**Extrait source**
En trente ans, le scrutin européen n'a pas réussi à s'installer dans le paysage électoral. Le sixième renouvellement du Parlement de l'Union, le 7 juin prochain, risque d'être à nouveau marqué par l'apathie civique. A l'exception de l'élection de 1994, le taux d'abstention au scrutin européen grimpe régulièrement en France. Il a bondi de 39,3 % en 1979, à 57,2 % en 2004.
Les premières indications ne laissent guère présager un renversement de tendance. En février, selon l'enquête Eurobaromètre qui vient d'être rendue publique (1), 54 % des Européens (et 53 % des Français) se déclaraient « pas intéressés » par cette élection. Plus récemment, selon l'institut LH2 (2), ce sont 47 % des Français qui avouaient leur désintérêt pour le scrutin européen. Les chiffres d'Ipsos (3) sont tout aussi inquiétants. Seulement 49 % des électeurs se disaient, à la mi-mars, « certains d'aller voter », contre 69 % trois mois avant le scrutin en 2004. Le devenir du Parlement européen est certes aujourd'hui le cadet des soucis de Français confrontés à une violente crise économique. Mais ce désintérêt s'explique aussi par des raisons qui vont bien au-delà de cette conjoncture défavorable.
L'élection européenne souffre d'abord de porter sur un enjeu insaisissable. Les citoyens ont du mal à cerner le pouvoir de codécision des députés européens. La pratique du compromis en l'honneur à l'Assemblée de Strasbourg est, en outre, étrangère à une culture politique française structurée autour de l'affrontement droite-gauche. En ce début de campagne, le PS s'efforce de « cliver » son discours européen en appelant de ses voeux l'élection d'une majorité de gauche anti-Barroso au Parlement. La pertinence de cette stratégie n'en est pas moins sérieusement amoindrie par l'hétérogénéité du PSE. Plusieurs chefs de gouvernement appartenant à la gauche européenne, et non des moindres comme Gordon Brown et José Luis Zapatero, s'accommodent fort bien de l'actuel et libéral président de la Commission.

Données de position des mots et des éléments

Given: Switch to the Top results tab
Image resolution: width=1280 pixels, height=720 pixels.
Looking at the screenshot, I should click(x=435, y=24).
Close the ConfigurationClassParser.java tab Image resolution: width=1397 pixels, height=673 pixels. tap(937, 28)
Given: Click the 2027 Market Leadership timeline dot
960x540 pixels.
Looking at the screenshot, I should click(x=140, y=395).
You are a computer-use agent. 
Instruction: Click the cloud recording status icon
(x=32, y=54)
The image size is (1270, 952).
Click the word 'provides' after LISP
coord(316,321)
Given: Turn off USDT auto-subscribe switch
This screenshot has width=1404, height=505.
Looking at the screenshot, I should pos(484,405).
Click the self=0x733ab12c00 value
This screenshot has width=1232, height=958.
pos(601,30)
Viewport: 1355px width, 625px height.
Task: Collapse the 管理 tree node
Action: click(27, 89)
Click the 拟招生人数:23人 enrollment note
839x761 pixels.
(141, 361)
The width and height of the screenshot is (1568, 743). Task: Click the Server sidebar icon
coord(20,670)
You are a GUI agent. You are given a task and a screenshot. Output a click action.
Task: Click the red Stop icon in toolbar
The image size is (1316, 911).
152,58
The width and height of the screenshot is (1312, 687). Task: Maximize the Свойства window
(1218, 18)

**Objectif**
Recopiez à l'identique le passage du texte sur le scrutin européen qui va de « L'élection européenne souffre » à « de la Commission. ». La liste qui précède est sans rapport avec le texte sur le scrutin européen.

**Réponse**
L'élection européenne souffre d'abord de porter sur un enjeu insaisissable. Les citoyens ont du mal à cerner le pouvoir de codécision des députés européens. La pratique du compromis en l'honneur à l'Assemblée de Strasbourg est, en outre, étrangère à une culture politique française structurée autour de l'affrontement droite-gauche. En ce début de campagne, le PS s'efforce de « cliver » son discours européen en appelant de ses voeux l'élection d'une majorité de gauche anti-Barroso au Parlement. La pertinence de cette stratégie n'en est pas moins sérieusement amoindrie par l'hétérogénéité du PSE. Plusieurs chefs de gouvernement appartenant à la gauche européenne, et non des moindres comme Gordon Brown et José Luis Zapatero, s'accommodent fort bien de l'actuel et libéral président de la Commission.